Du côté des technologies de l’information, l’avènement d’Internet grand public dans les années 90 a, bien sûr, bouleversé le domaine et entraîné de grands vides juridiques à combler.
Des défis législatifs
Pour un juriste, la rapidité des innovations du domaine est un vrai casse-tête. Pour éviter de se retrouver devancés par les événements, les législateurs doivent veiller à toujours garder une neutralité qui ne se restreint pas à une technologie particulière. Dans le cas contraire, la loi ne s’appliquerait qu’à un seul cas, rapidement dépassé. C’est d’ailleurs ce qui s’est produit au Yukon : un projet de loi a été déposé, mais il était devenu obsolète avant même sa sortie !
Pour répondre à ces enjeux, le droit traditionnel s’adapte peu à peu aux nouveaux usages technologiques. « Certaines lois sont amendées, comme la mise à disposition des preuves provenant de documents électroniques. Mais il faut parfois savoir faire face à un vide juridique », explique Me Sophie Rompré, avocate en droit des technologies.
Dans ces cas-là, les juristes vont rechercher une analogie pour encadrer cette réalité par comparaison. Lors de l’avènement de l’automobile, par exemple, il n’y avait pas de loi spécifique, mais les lois existantes pour le transport à cheval ont été adaptées.

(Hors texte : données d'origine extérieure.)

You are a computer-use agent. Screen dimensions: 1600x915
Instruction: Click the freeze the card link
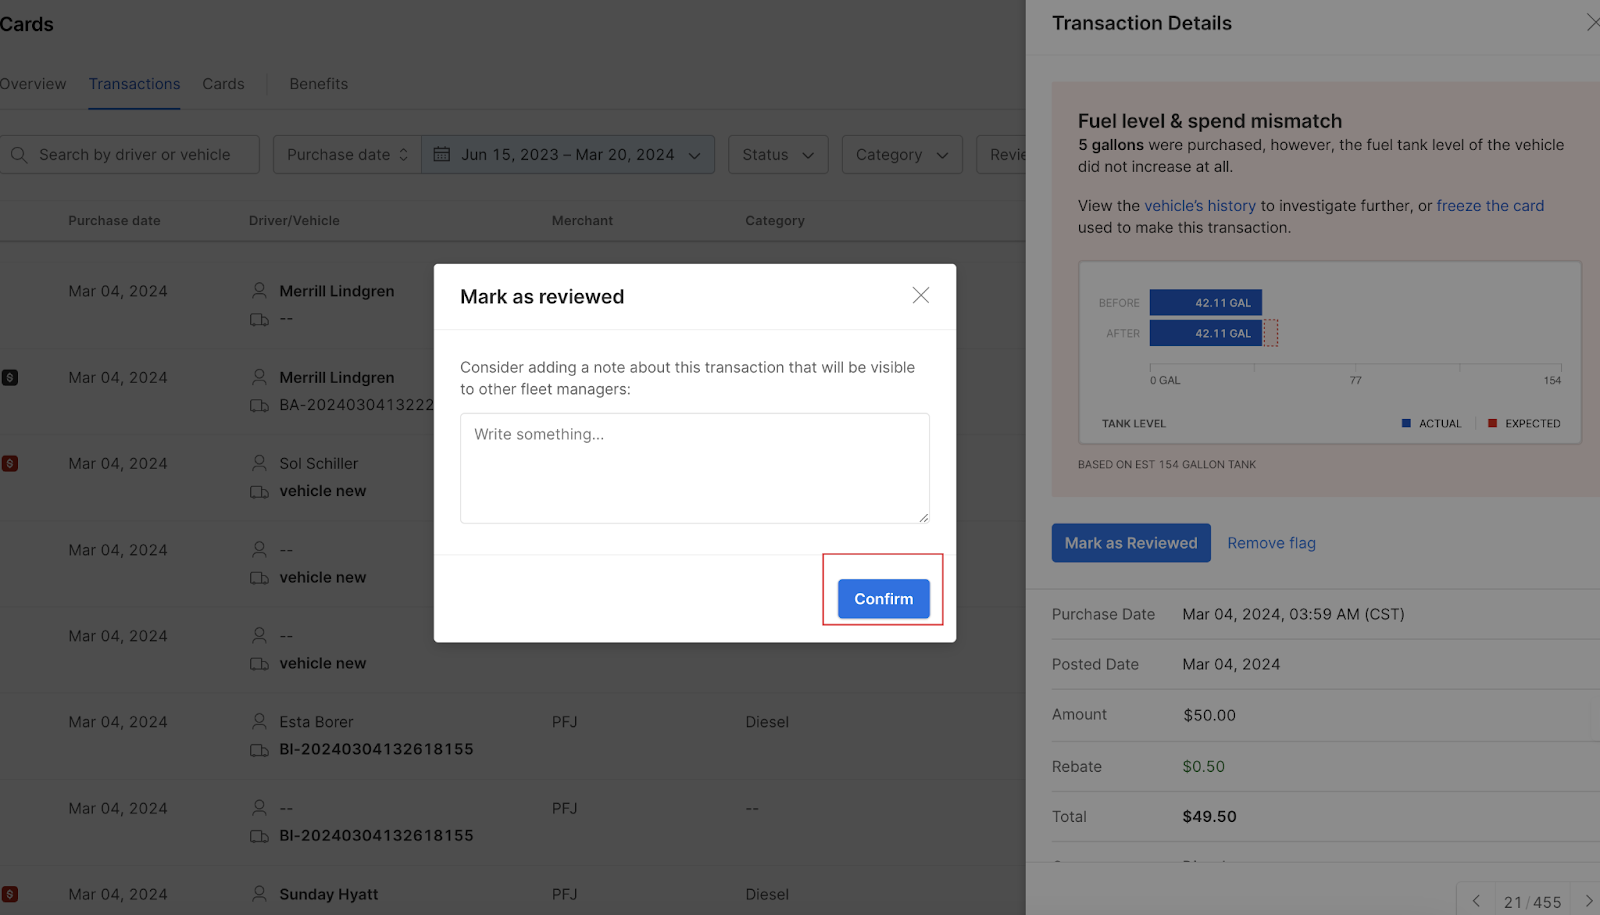click(x=1489, y=206)
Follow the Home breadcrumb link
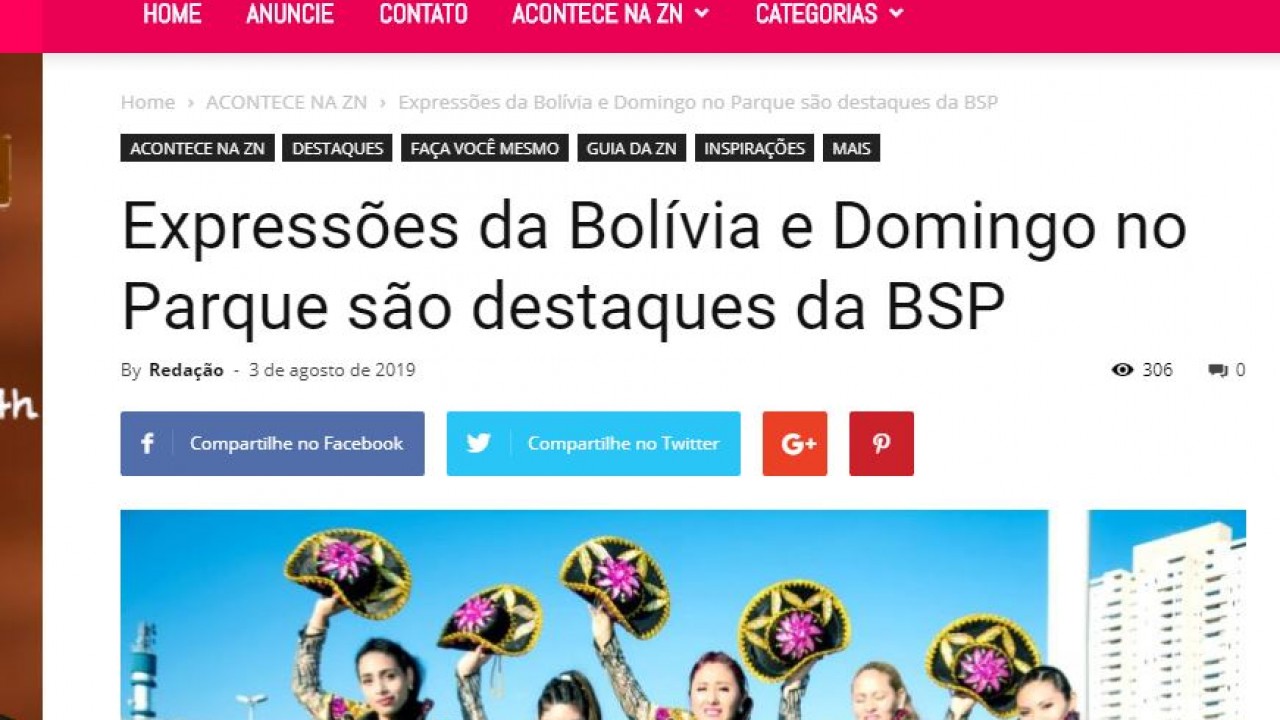1280x720 pixels. [x=148, y=102]
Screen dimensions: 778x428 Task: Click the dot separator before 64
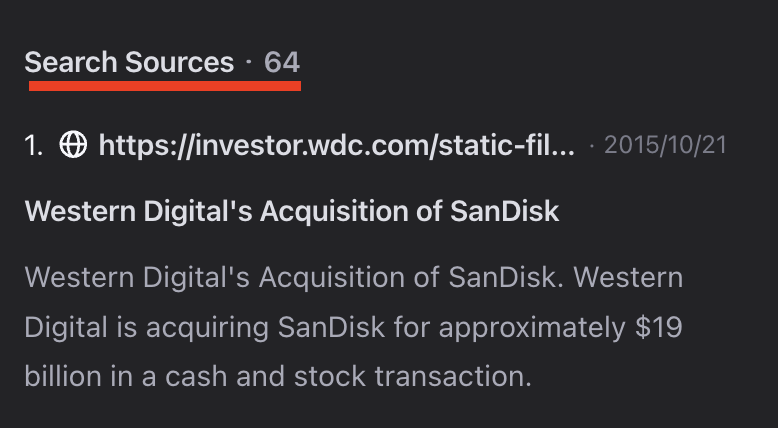[248, 63]
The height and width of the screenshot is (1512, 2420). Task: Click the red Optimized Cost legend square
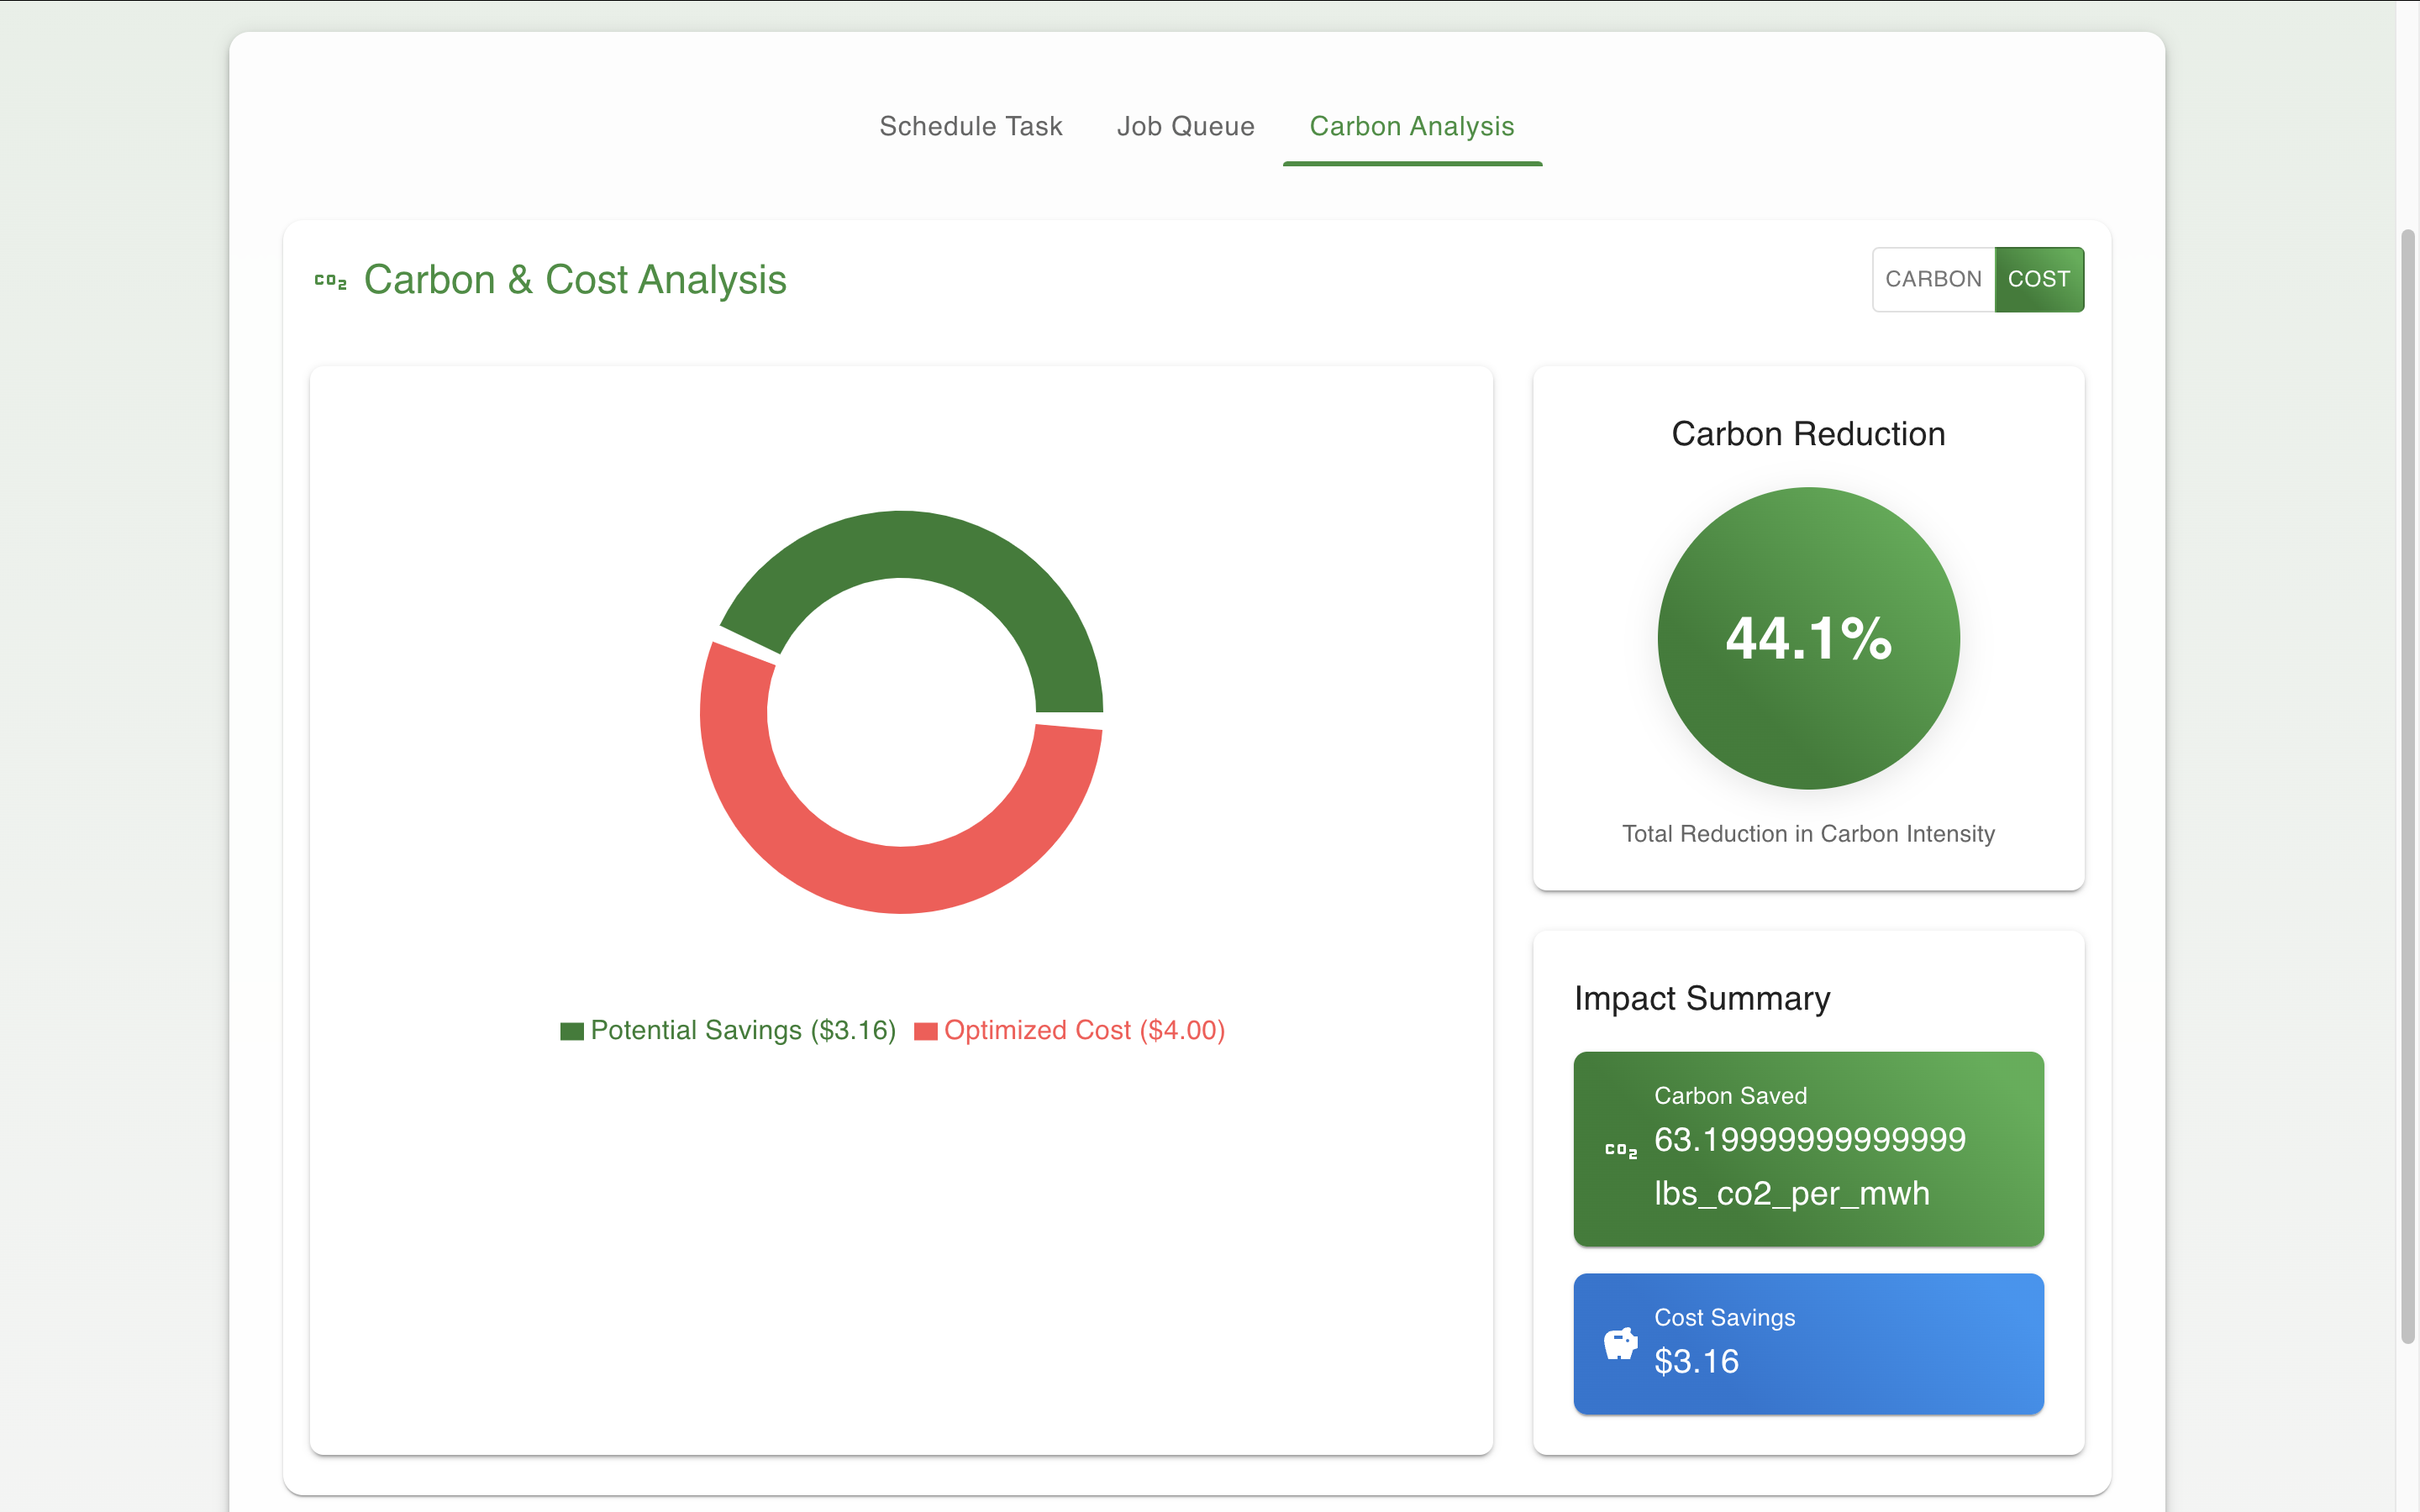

Par ailleurs, la complexité des technologies est un enjeu supplémentaire : les technologies sont d’autant plus difficiles à réglementer lorsqu’elles nous échappent, comme c’est le cas notamment des nanotechnologies. « Personne ne sait encore comment elles vont se déployer. Les nanotechnologies permettent tellement de choses… Quels sont les enjeux et les risques impliqués ? C’est très difficile à anticiper », nous confie Pierre Trudel, professeur à la Faculté de droit de l’Université de Montréal.
Une filière porteuse ?
Selon le professeur Pierre Trudel, « le droit des technologies est une filière porteuse. Ce sont principalement les entreprises innovantes qui recrutent pour produire des outils de prévention de conflits, connaître leurs droits, les brevets, les lois sur les renseignements personnels, les contrats de licence, les problèmes de diffamation, … » Les cabinets, en revanche, sont moins friands pour le moment des experts en droit des technologies.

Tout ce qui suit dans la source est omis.